(Data for locating words and elements)
==============================

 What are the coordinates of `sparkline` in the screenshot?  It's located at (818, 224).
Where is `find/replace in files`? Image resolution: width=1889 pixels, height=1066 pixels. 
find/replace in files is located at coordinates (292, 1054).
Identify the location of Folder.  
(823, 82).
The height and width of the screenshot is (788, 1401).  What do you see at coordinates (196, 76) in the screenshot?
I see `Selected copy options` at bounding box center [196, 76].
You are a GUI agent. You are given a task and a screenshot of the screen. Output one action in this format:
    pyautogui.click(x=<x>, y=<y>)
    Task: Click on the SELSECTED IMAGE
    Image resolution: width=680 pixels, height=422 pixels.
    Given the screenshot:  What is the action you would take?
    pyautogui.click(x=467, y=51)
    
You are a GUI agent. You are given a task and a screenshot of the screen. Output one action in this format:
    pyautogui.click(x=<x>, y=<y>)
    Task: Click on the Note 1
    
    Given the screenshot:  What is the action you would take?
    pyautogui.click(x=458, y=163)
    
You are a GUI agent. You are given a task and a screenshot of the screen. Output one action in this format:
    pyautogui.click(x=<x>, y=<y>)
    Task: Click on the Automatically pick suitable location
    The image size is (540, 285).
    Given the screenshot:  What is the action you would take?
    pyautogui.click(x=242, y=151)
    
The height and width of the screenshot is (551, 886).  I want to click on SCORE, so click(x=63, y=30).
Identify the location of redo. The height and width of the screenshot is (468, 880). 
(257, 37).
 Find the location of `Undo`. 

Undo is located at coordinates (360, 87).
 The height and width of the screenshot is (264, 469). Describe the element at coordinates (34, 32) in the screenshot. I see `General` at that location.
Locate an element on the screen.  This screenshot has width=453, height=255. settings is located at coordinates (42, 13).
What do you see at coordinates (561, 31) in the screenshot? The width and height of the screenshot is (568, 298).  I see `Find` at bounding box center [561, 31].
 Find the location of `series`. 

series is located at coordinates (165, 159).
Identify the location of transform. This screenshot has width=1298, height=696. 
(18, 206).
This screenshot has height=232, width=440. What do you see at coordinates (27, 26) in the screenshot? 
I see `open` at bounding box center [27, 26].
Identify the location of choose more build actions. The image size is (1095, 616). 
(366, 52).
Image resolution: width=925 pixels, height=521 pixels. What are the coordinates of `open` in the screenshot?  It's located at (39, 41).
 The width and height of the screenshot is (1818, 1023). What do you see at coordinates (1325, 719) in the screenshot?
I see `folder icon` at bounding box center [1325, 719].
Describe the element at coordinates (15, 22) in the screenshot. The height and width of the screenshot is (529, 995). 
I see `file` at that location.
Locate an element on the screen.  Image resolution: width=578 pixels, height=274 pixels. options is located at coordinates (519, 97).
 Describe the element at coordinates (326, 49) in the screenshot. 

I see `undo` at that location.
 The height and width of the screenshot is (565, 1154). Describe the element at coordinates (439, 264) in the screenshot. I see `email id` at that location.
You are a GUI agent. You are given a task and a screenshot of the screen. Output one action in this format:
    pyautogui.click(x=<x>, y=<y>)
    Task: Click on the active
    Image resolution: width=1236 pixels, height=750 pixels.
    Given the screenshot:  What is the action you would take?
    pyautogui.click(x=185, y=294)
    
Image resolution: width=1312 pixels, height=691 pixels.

==============================

● Work to do:
Please repeat, word for word, the lines of the records from the line with "What do you see at coordinates (561, 31)" to the line with "center [1325, 719].".

● Problem solution:
What do you see at coordinates (561, 31) in the screenshot? The width and height of the screenshot is (568, 298).  I see `Find` at bounding box center [561, 31].
 Find the location of `series`. 

series is located at coordinates (165, 159).
Identify the location of transform. This screenshot has width=1298, height=696. 
(18, 206).
This screenshot has height=232, width=440. What do you see at coordinates (27, 26) in the screenshot? 
I see `open` at bounding box center [27, 26].
Identify the location of choose more build actions. The image size is (1095, 616). 
(366, 52).
Image resolution: width=925 pixels, height=521 pixels. What are the coordinates of `open` in the screenshot?  It's located at (39, 41).
 The width and height of the screenshot is (1818, 1023). What do you see at coordinates (1325, 719) in the screenshot?
I see `folder icon` at bounding box center [1325, 719].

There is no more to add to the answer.